Una nuova ondata di lavoratori italiani sta arrivando sull'isola, non per trascorrere le vacanze in uno dei suoi bei paesaggi, ma per lavorare e guadagnare. Si tratta di personale qualificato che ha abbandonato il lavoro in Italia a causa dello stress e della mancanza di prospettive di carriera.
Secondo i dati dell'Anello dei Consolati italiani, quest'anno sono arrivati a Tenerife oltre 1.500 lavoratori italiani, che saranno assegnati in diverse industrie come la sanità, l'educazione e il turismo. Ma non tutti saranno destinati a lavorare per i turisti, ma piuttosto per la popolazione locale.
Un esempio di questo fenomeno è quello dei medici che sono arrivati sull'isola per lavorare in ospedali e cliniche private. Molti di loro hanno abbandonato il lavoro in Italia a causa della mancanza di prospettive di carriera e dello stress accumulato negli anni.
"Il lavoro è difficile, ma ci sono anche molte opportunità", dice un medico che ha scelto di lavorare a Tenerife. "Mi piace l'idea di lavorare per la popolazione locale e non solo per i turisti. Spero di poter contribuire in modo positivo alla comunità".
Altri lavoratori italiani, come gli insegnanti e i tecnici specializzati, sono stati attratti dall'offerta di lavoro sull'isola a causa delle loro competenze e della qualità del servizio. Molti di loro hanno scelto di lasciare l'Italia per cercare nuove opportunità in un paese dove la qualità della vita è più alta e dove ci sono meno problemi di stress e di disoccupazione.
Tenerife diventa così uno dei nuovi centri di attrazione per i lavoratori italiani, che cerchiano una vita migliore e un lavoro più soddisfacente all'estero.
Una nuova ondata di lavoratori italiani sta arrivando sull'isola, non per trascorrere le vacanze in uno dei suoi bei paesaggi, ma per lavorare e guadagnare. Si tratta di personale qualificato che ha abbandonato il lavoro in Italia a causa dello stress e della mancanza di prospettive di carriera.
Secondo i dati dell'Anello dei Consolati italiani, quest'anno sono arrivati a Tenerife oltre 1.500 lavoratori italiani, che saranno assegnati in diverse industrie come la sanità, l'educazione e il turismo. Ma non tutti saranno destinati a lavorare per i turisti, ma piuttosto per la popolazione locale.
Un esempio di questo fenomeno è quello dei medici che sono arrivati sull'isola per lavorare in ospedali e cliniche private. Molti di loro hanno abbandonato il lavoro in Italia a causa della mancanza di prospettive di carriera e dello stress accumulato negli anni.

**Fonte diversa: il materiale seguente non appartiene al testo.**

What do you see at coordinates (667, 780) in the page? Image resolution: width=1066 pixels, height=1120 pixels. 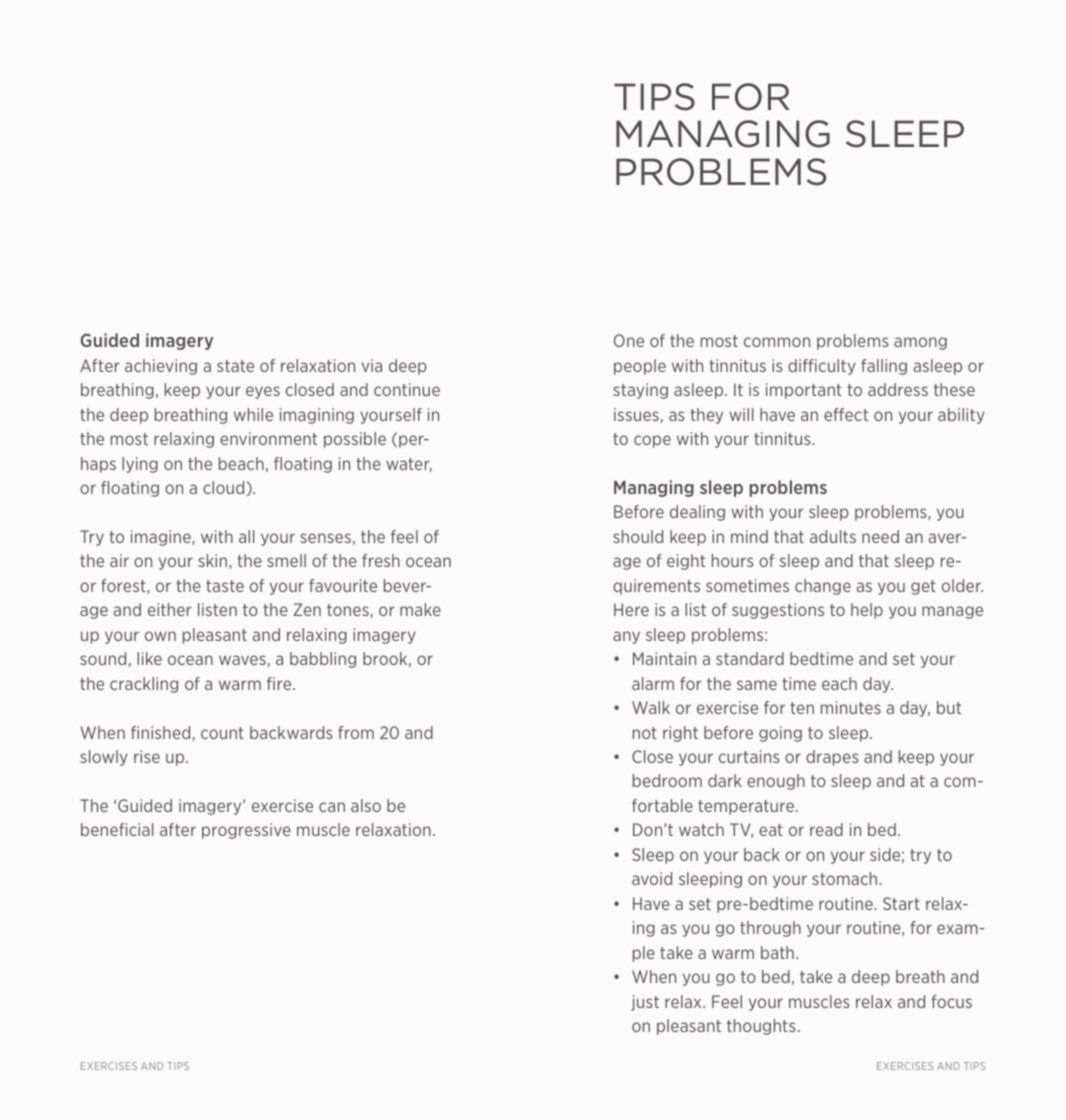 I see `bedroom` at bounding box center [667, 780].
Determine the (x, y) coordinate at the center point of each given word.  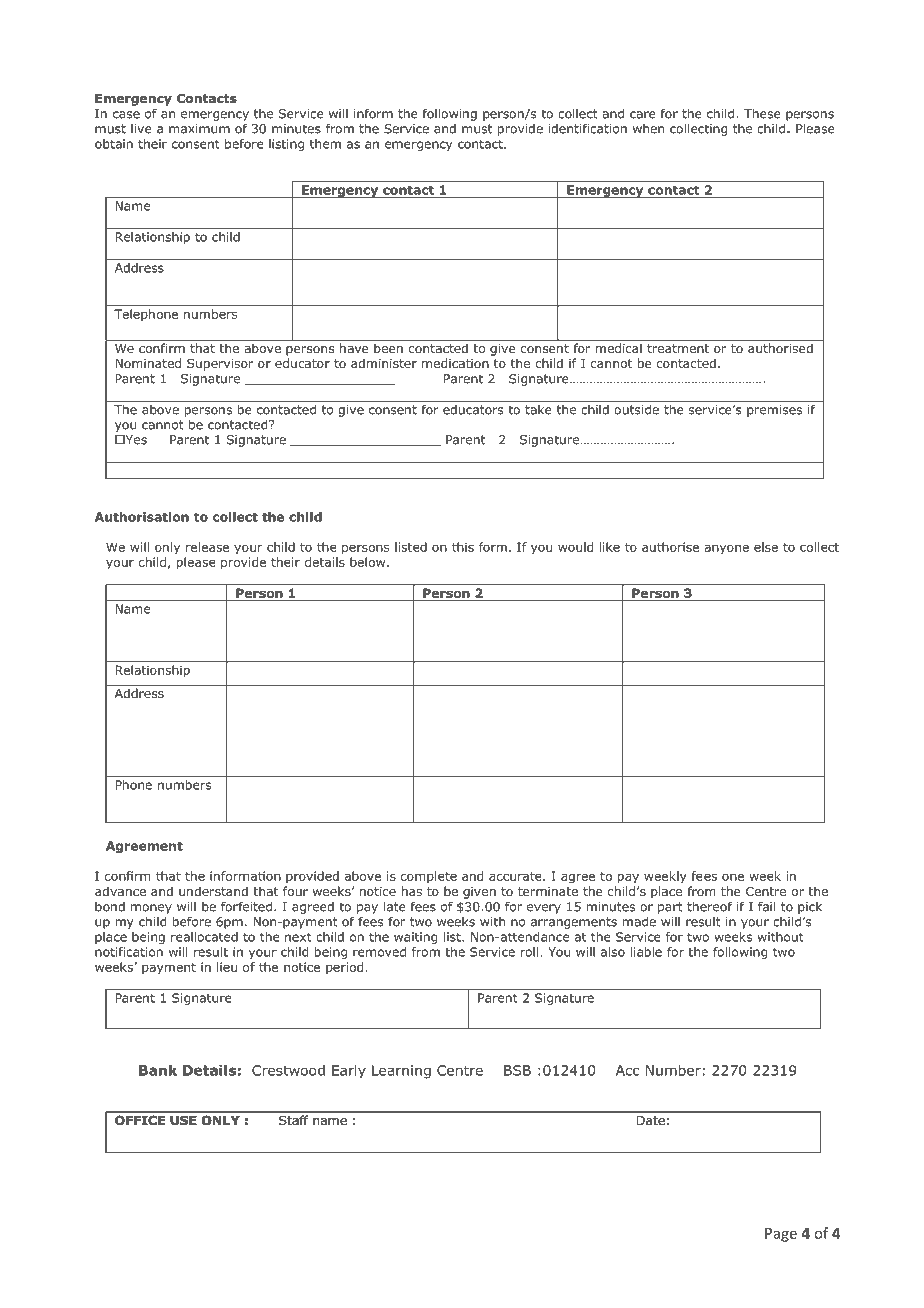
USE (183, 1120)
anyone (726, 549)
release (207, 547)
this (463, 547)
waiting (415, 938)
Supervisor (220, 365)
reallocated (204, 937)
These (762, 113)
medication (455, 363)
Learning (401, 1072)
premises (774, 411)
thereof (709, 906)
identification (588, 128)
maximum (199, 129)
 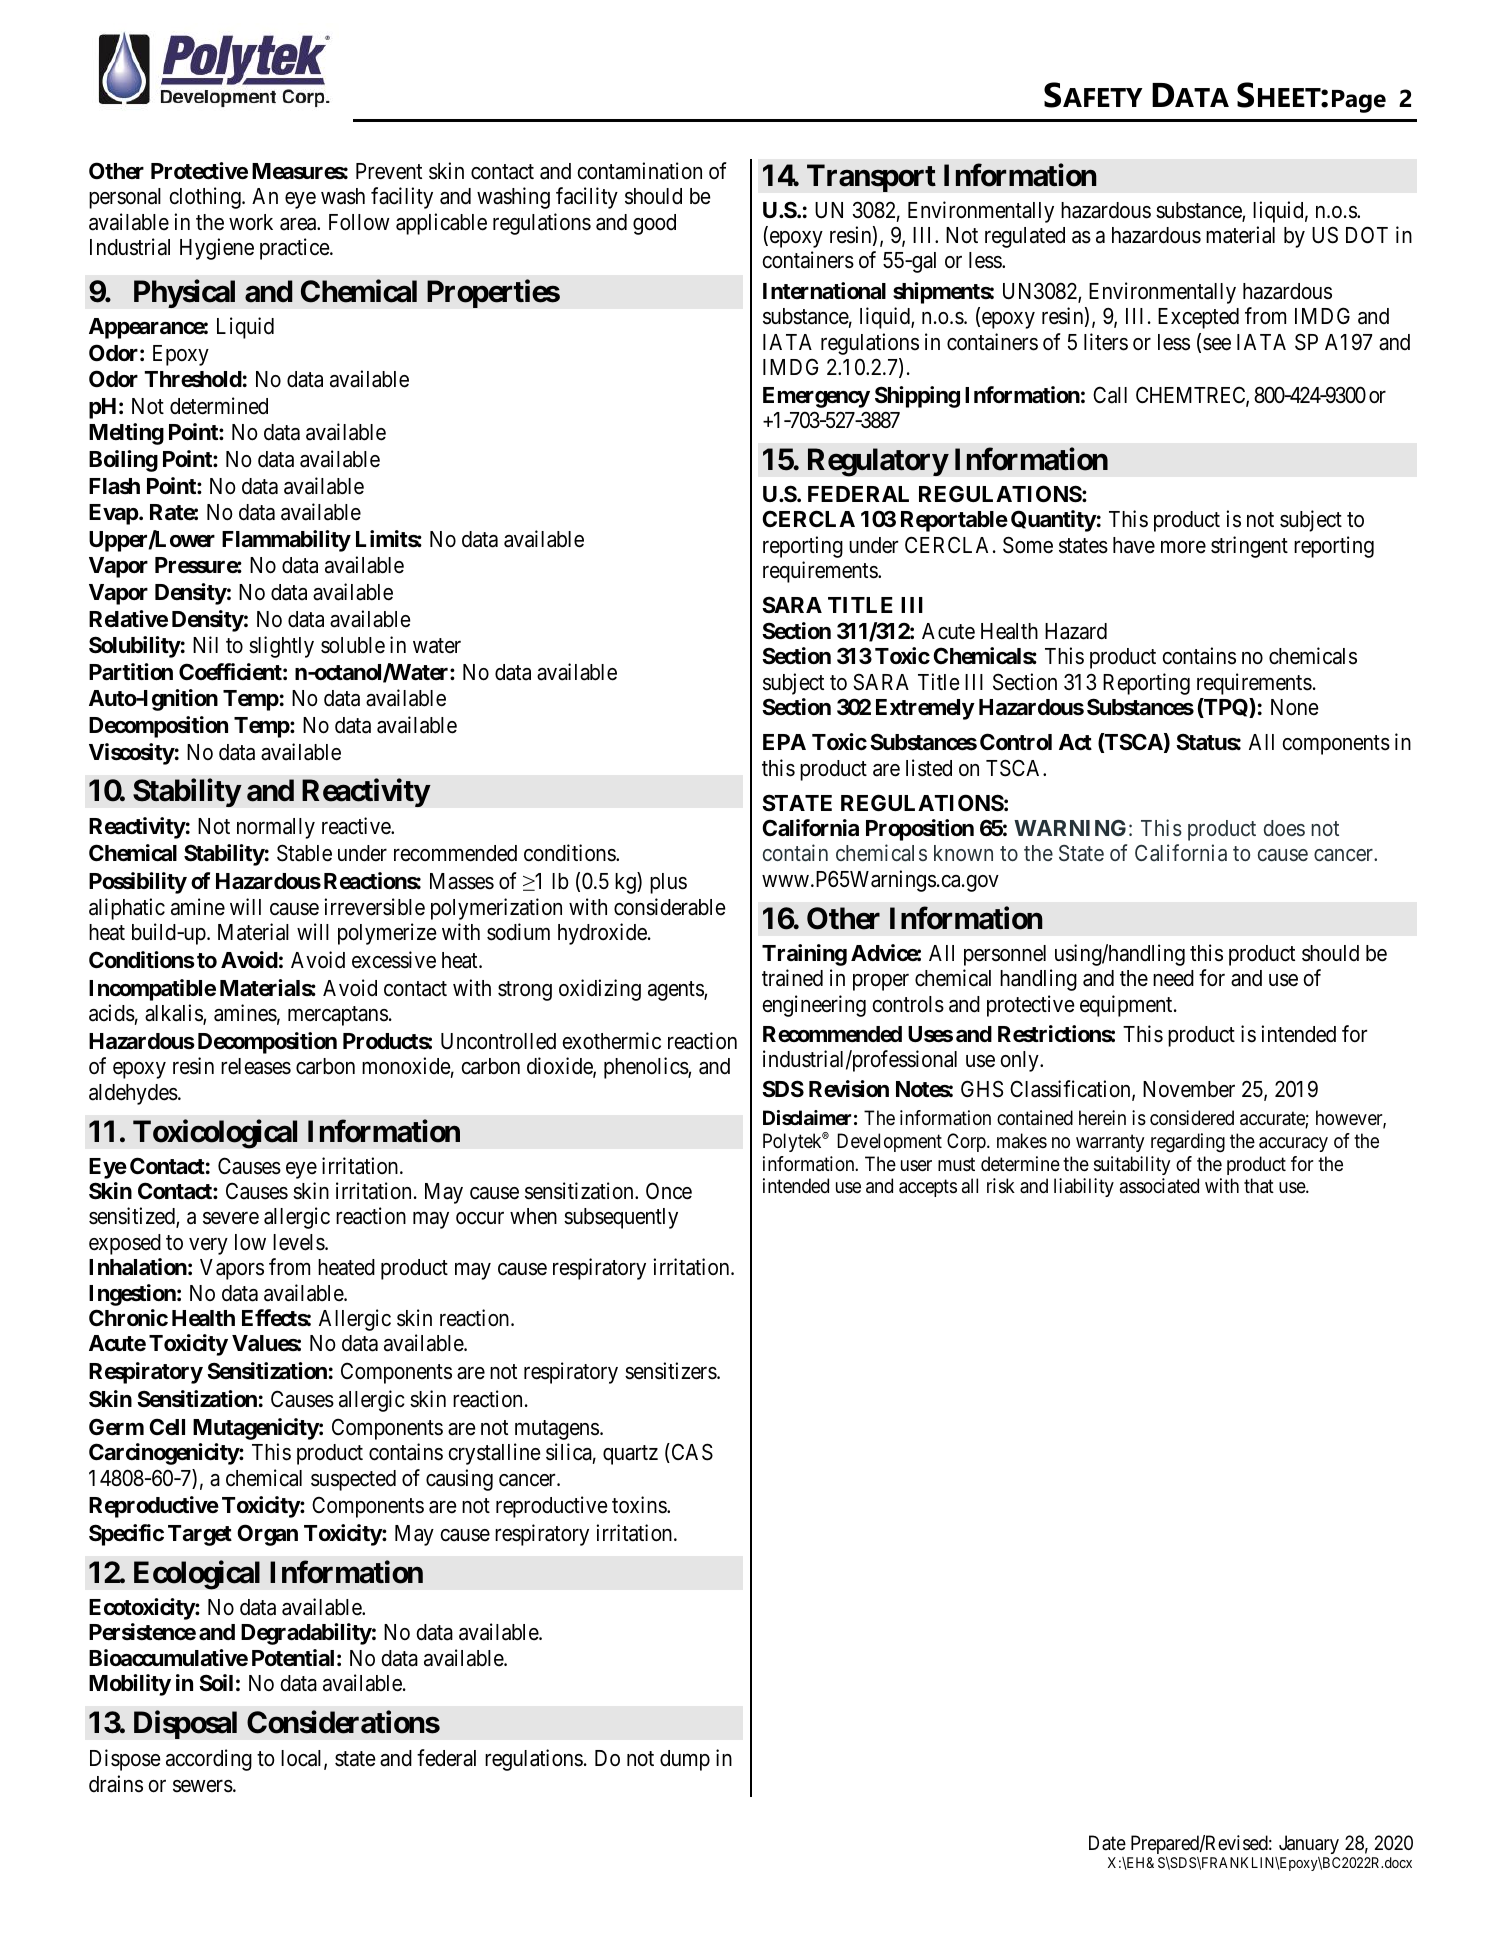 What do you see at coordinates (676, 991) in the screenshot?
I see `agents` at bounding box center [676, 991].
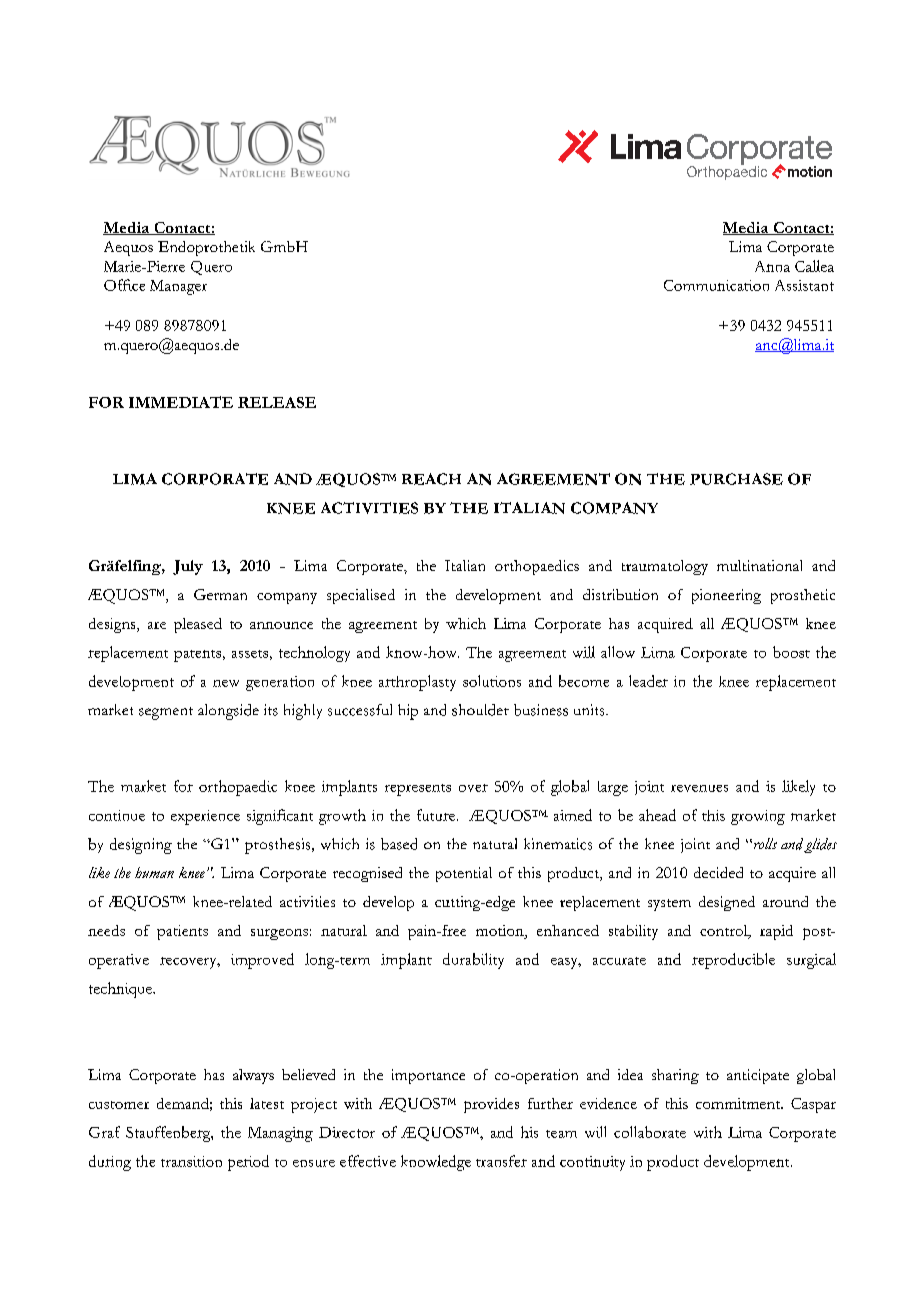  I want to click on Communication, so click(716, 285).
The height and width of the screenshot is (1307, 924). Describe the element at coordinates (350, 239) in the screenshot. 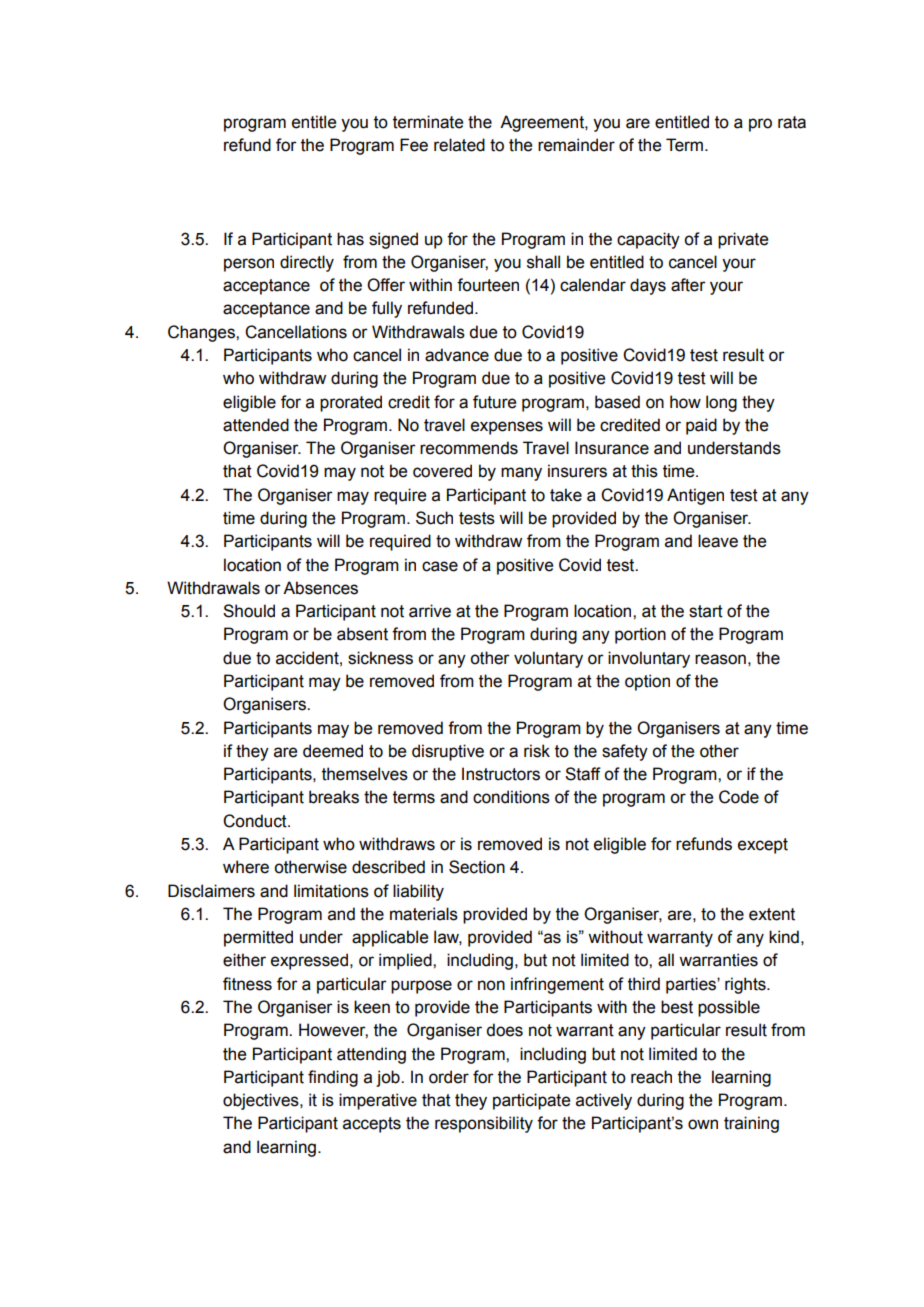

I see `has` at that location.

"Il lavoro è difficile, ma ci sono anche molte opportunità", dice un medico che ha scelto di lavorare a Tenerife. "Mi piace l'idea di lavorare per la popolazione locale e non solo per i turisti. Spero di poter contribuire in modo positivo alla comunità".
Altri lavoratori italiani, come gli insegnanti e i tecnici specializzati, sono stati attratti dall'offerta di lavoro sull'isola a causa delle loro competenze e della qualità del servizio. Molti di loro hanno scelto di lasciare l'Italia per cercare nuove opportunità in un paese dove la qualità della vita è più alta e dove ci sono meno problemi di stress e di disoccupazione.
Tenerife diventa così uno dei nuovi centri di attrazione per i lavoratori italiani, che cerchiano una vita migliore e un lavoro più soddisfacente all'estero.